Les attaques terroristes survenues récemment dans la province du Lac ont suscité une vive émotion au sein de l’opinion publique tchadienne. Tristesse, colère, indignation, inquiétude : ces réactions sont légitimes face à la perte de vies humaines et à la douleur des familles touchées.
Mais dans ces moments sensibles, une autre responsabilité s’impose à nous : ne pas laisser nos émotions non contrôlées aggraver la crise, notamment sur les réseaux sociaux.

L’émotion est légitime, la désinformation ne l’est pas
Après un drame, beaucoup veulent réagir rapidement : publier un message, partager une image, commenter une information ou exprimer leur colère. Cela est compréhensible. Cependant, lorsque nous diffusons des bilans non vérifiés, des vidéos incertaines, des accusations sans preuve ou des propos excessifs, nous risquons d’ajouter de la confusion à la douleur.
Un citoyen responsable ne relaie pas une information seulement parce qu’elle choque ou correspond à son émotion. Il prend le temps de vérifier, de chercher la source et de mesurer les conséquences de sa publication.
Les réseaux sociaux ne doivent pas devenir un espace de surenchère
Dans les heures qui suivent une attaque, certains commentaires deviennent parfois plus violents que constructifs. On accuse, on généralise, on insulte, on appelle à la vengeance ou l’on présente comme des certitudes des informations encore floues.

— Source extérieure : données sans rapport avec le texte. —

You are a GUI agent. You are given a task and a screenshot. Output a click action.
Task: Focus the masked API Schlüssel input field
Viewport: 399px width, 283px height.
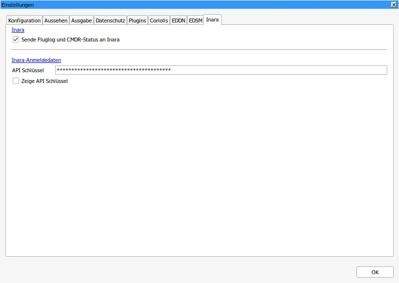point(221,70)
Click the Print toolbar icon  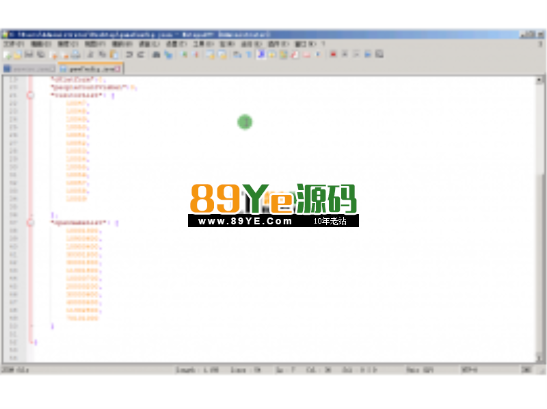[76, 54]
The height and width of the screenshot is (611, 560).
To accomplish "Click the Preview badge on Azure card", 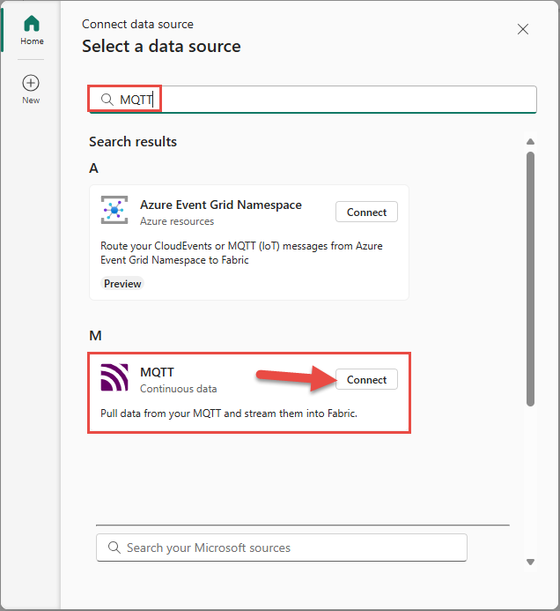I will coord(122,284).
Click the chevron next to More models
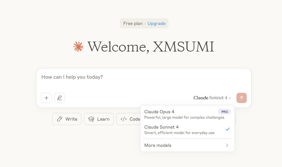This screenshot has width=282, height=167. (227, 145)
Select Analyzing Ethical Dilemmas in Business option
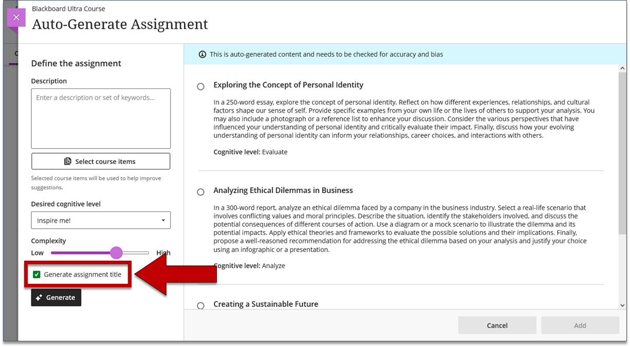The width and height of the screenshot is (630, 347). (201, 192)
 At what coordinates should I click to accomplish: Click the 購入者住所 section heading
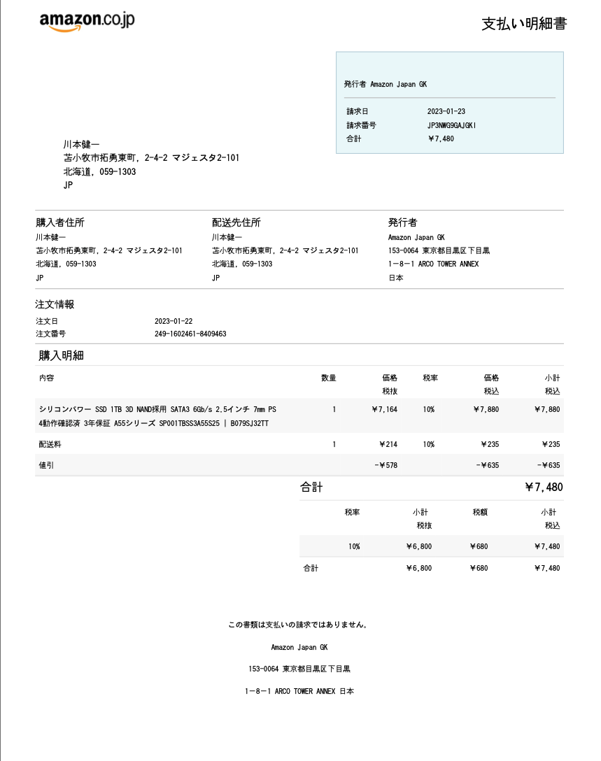pyautogui.click(x=60, y=222)
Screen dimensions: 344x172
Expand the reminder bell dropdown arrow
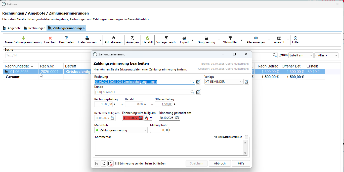151,118
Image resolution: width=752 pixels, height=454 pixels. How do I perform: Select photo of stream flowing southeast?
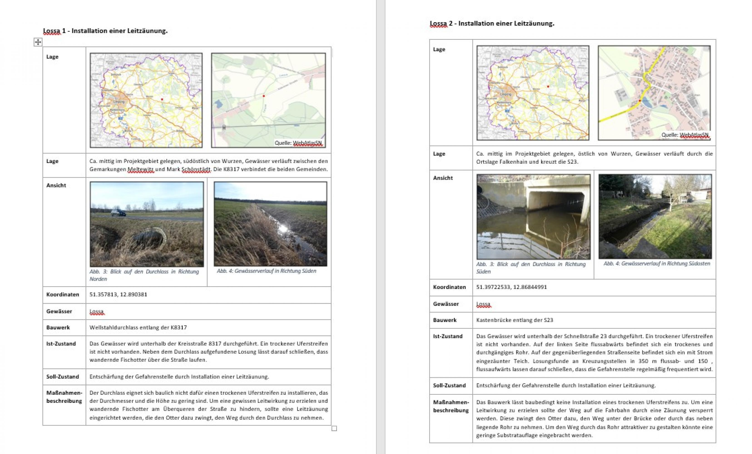[655, 217]
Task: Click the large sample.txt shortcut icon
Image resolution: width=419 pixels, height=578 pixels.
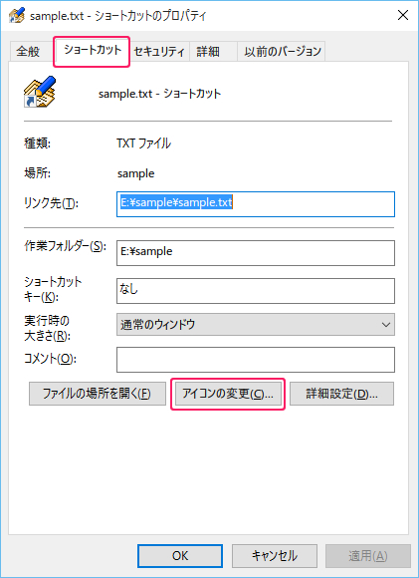Action: pos(40,92)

Or, cette surenchère émotionnelle ne protège ni les victimes, ni les populations du Lac, ni la Nation. Au contraire, elle peut : renforcer la peur ; créer des tensions inutiles ; nourrir la haine ; fragiliser la cohésion nationale ; détourner l’attention des vraies questions de sécurité et de protection des citoyens.
Face au terrorisme, nous devons éviter de devenir, malgré nous, des relais de panique ou de division.
Exprimer sa colère, oui ; perdre sa lucidité, non
La citoyenneté ne consiste pas à rester silencieux devant l’injustice ou l’insécurité. Elle consiste à s’exprimer avec responsabilité.
Nous avons le droit : de rendre hommage aux victimes ; de soutenir les familles endeuillées ; de saluer les forces de défense et de sécurité ; de demander des réponses efficaces des autorités ; d’exiger une meilleure protection des populations.
Mais nous devons refuser : la publication d’informations non confirmées ; la diffusion d’images humiliantes ou choquantes ; les accusations sans fondement ; les discours qui stigmatisent des communautés ; les réactions impulsives qui alimentent la tension.
Avant de partager, posons-nous quelques questions
Avant de publier ou de relayer un contenu sur une attaque, chacun peut se demander : Cette information est-elle vérifiée ? La source est-elle fiable ? Cette publication aide-t-elle réellement ? Respecte-t-elle la dignité des victimes ? Est-ce que je contribue à informer ou simplement à propager mon émotion ?
Ces quelques secondes de recul peuvent éviter beaucoup de tort.
Une citoyenneté numérique à construire
La lutte contre le terrorisme est d’abord une responsabilité de l’État. Mais la préservation de la cohésion nationale concerne chaque citoyen. Dans un contexte de crise, les réseaux sociaux doivent servir à : informer avec prudence ; appeler à l’unité ; soutenir les victimes ; promouvoir la solidarité ; éviter les propos qui divisent ou aggravent les tensions.
Le patriotisme ne consiste pas à publier le message le plus dur. Il consiste à défendre son pays sans perdre le sens de la vérité, de la dignité et de la responsabilité.
Conclusion
La province du Lac mérite notre solidarité. Les victimes méritent notre respect. Les familles endeuillées méritent notre compassion. Mais notre pays mérite aussi que nous restions lucides.
Face au terrorisme, la douleur ne doit pas devenir désordre. La colère ne doit pas devenir haine. L’émotion ne doit pas devenir désinformation.
Être citoyen aujourd’hui, c’est aussi apprendre à maîtriser sa parole sur les réseaux sociaux, surtout lorsque la Nation traverse des moments difficiles.